## Items

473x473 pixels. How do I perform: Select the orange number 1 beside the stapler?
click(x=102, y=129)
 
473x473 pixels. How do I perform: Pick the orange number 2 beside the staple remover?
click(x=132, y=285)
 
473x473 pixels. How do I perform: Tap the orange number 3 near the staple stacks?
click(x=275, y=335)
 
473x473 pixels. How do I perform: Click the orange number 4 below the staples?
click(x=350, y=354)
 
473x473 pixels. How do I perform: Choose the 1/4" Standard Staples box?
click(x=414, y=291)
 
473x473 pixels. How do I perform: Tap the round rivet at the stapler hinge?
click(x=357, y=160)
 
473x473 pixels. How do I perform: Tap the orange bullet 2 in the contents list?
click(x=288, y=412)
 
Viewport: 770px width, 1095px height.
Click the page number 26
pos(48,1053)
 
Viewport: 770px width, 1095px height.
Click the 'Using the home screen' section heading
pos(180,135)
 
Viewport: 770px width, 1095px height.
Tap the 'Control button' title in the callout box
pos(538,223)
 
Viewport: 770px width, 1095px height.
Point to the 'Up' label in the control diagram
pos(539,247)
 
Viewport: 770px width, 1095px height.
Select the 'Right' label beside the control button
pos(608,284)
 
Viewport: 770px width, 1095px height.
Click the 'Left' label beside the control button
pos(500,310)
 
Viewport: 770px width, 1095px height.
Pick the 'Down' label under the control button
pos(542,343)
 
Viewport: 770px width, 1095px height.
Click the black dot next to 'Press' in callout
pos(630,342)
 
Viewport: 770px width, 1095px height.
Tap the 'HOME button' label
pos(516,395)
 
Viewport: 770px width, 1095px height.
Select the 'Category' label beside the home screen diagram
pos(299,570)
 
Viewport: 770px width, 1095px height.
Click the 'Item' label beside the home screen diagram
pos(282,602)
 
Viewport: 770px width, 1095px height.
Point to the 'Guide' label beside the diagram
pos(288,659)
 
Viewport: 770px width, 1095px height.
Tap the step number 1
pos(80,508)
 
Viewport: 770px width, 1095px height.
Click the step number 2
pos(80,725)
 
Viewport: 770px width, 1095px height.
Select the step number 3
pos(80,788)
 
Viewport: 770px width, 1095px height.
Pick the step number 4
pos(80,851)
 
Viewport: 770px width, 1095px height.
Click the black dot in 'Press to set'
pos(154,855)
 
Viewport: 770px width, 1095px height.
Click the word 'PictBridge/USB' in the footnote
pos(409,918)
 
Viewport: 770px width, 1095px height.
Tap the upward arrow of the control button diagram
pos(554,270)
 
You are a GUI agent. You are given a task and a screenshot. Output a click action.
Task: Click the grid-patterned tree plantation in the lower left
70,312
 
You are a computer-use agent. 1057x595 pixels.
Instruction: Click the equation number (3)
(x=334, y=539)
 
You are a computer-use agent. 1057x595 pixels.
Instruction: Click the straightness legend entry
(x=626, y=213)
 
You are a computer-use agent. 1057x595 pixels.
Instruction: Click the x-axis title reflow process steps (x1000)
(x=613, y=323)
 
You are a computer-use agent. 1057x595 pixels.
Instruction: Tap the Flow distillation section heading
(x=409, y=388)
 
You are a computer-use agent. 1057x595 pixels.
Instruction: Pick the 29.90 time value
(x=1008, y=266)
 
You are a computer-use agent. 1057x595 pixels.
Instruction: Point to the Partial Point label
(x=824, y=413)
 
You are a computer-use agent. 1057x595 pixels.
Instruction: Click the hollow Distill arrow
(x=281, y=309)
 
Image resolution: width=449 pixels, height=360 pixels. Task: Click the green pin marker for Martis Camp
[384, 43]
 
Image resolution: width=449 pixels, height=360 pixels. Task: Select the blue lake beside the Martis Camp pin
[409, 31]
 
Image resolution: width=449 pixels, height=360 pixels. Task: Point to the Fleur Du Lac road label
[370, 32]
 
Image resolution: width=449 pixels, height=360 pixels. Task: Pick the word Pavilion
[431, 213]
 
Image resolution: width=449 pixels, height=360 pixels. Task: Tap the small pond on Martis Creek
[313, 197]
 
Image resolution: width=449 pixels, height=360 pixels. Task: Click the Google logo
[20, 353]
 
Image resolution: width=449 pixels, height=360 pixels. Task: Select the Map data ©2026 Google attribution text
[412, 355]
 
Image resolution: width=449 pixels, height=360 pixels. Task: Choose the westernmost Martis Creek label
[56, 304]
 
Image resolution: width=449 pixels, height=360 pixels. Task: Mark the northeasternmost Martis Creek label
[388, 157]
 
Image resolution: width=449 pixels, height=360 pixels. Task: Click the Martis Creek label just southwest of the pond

## Instructions for the task
Copy out the rows verbatim, from the first row through the line holding "click(x=132, y=285)", with both ends included.

## Full output
473x473 pixels. How do I perform: Select the orange number 1 beside the stapler?
click(x=102, y=129)
 
473x473 pixels. How do I perform: Pick the orange number 2 beside the staple remover?
click(x=132, y=285)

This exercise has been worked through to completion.